Allowing parents to feel they are protecting their children is crucial to their long-term well-being, Rosenberg says, especially when the child’s illness is terminal.
“The family has to survive the death of their child. They have to move on from this. They have to feel like they did the right thing.”
Share the Evidence Behind Truth-Telling
While it is important to understand families’ perspectives, providers should also share evidence in support of disclosure, Rosenberg says. “We need to be willing to gently and respectfully confront patient families with our concerns about withholding information from a patient.”
Research suggests when parents engage their children in these challenging conversations, they are better able to meet their child’s needs, alleviate their fears and protect them in unanticipated ways.
Even when parents don’t discuss a child’s prognosis, most children and adolescents understand they are seriously ill and/or their life is at risk.
“Kids who've had serious illnesses tend to understand the concepts of death and their mortality at a young age,” Rosenberg says. “It is frightening for them to feel like they cannot ask questions.”
With access to the internet, children can easily find information on their disease, which is often more frightening and less age-appropriate than if they learned about it from a loving family member, Diekema says.
“When you withhold the truth, you undermine trust,” Diekema says. “When the child figures it out, they feel like they cannot trust anybody, creating emotional distance and suspicion at a time when closeness and trust are most needed.”
Be Willing to Compromise
While there is a wealth of evidence in support of sharing information with patients, maintaining a strong partnership with the family is sometimes more important.
“Once somebody has clearly established their preference, it shows disrespect to keep pushing it,” Diekema says. “That may mean that we sometimes allow families to withhold information from their kids.”
Know When to Hold Your Ground
In complex situations, it can be helpful for clinicians to identify “hard lines” they are not willing to cross.
For Rosenberg, one of those lines is she will not lie to a patient. “I have said to families ‘If she asks me directly, I will not lie, so how do you want me to handle that?’ And we come up with a phrase I will say, such as, ‘That's a really good question. Can we bring your parents in and have a conversation about it?’"

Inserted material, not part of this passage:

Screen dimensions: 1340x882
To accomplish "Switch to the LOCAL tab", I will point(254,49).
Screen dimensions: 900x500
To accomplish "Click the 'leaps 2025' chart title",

Many clinicians, including those who treated patient X, agree they will not treat patients who are unaware of their diagnosis or prognosis.

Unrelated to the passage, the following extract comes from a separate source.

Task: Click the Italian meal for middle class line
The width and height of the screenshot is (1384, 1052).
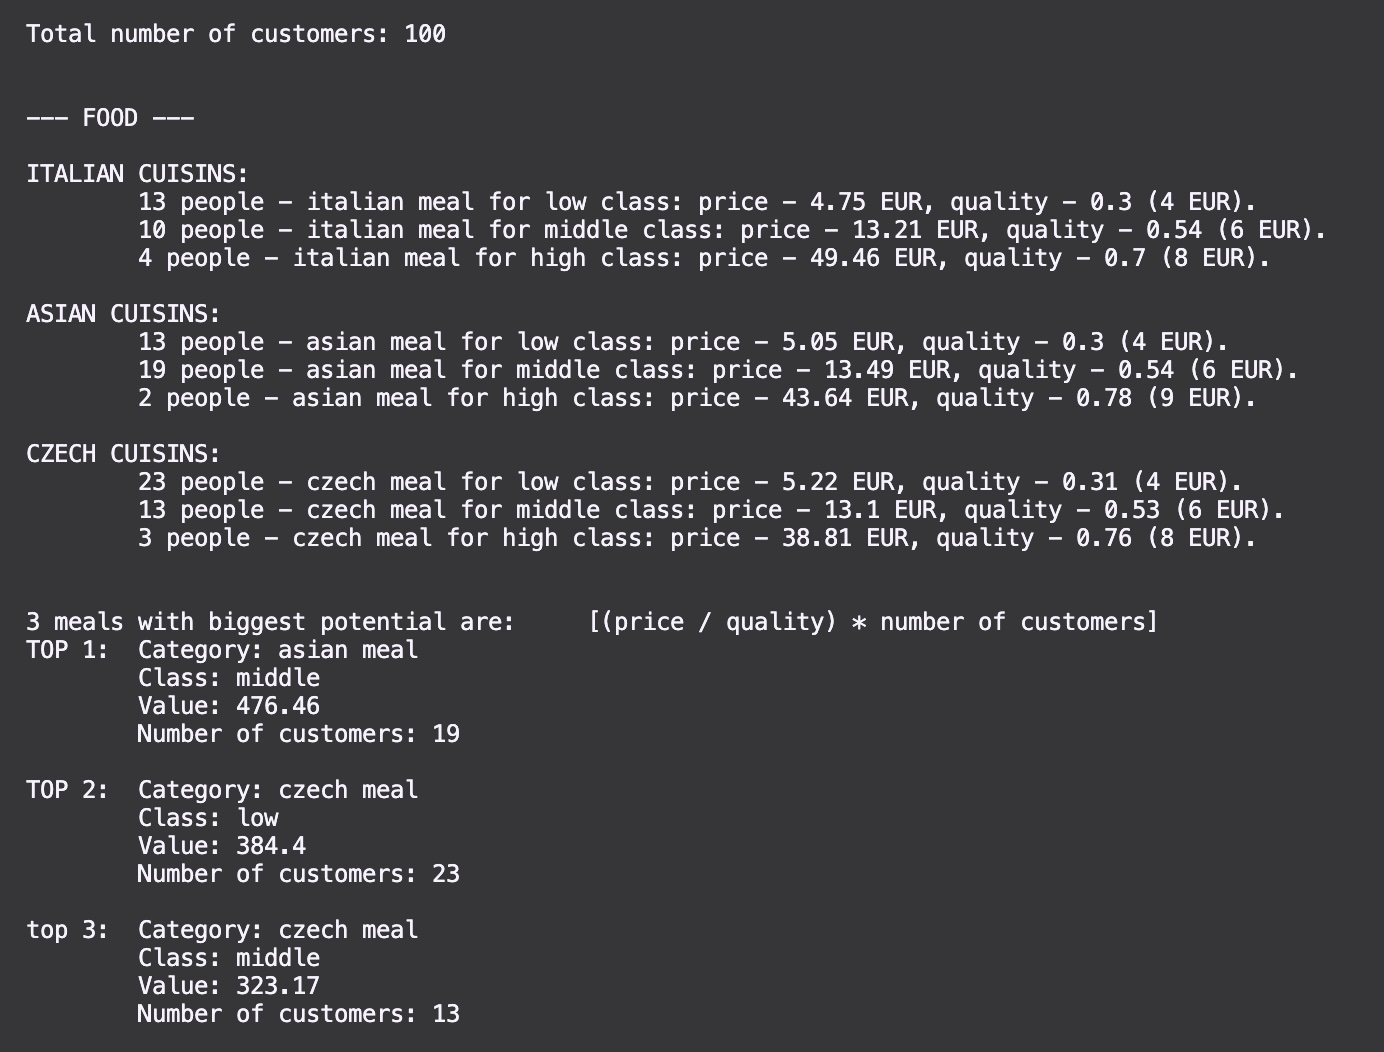Action: (x=731, y=230)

Ask the Patient: What do you know? What do you want to know?
The information patients want, and how they want to learn it, varies by child. The best way to determine a patient’s preference is simply to ask them, and keep asking them as their disease progresses.

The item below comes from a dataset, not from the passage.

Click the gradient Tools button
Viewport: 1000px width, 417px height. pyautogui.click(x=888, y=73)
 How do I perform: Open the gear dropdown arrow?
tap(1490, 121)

Suzy Matter, whose 17-year-old son Colton was diagnosed with acute lymphoblastic leukemia in 2009, says he did not want to know all of the possible effects of his treatments.
“Colton wore head phones during consultations,” says Matter. “He knew his diagnosis was life-threatening, but learning about everything that could go wrong made him anxious, so I followed his lead and only talked about treatment effects as they came up.”
Likewise, patient X was comfortable with her family filtering information for her and said she would tell her providers if that changed.
Clinicians should push a little harder if a patient asks for more information than their family is sharing with them, Diekema says. “Sometimes it is OK to put parents in the hot seat. If the child is saying, ‘I don't agree with my parents. I want to know,’ then we have an obligation to keep the conversation going with families.”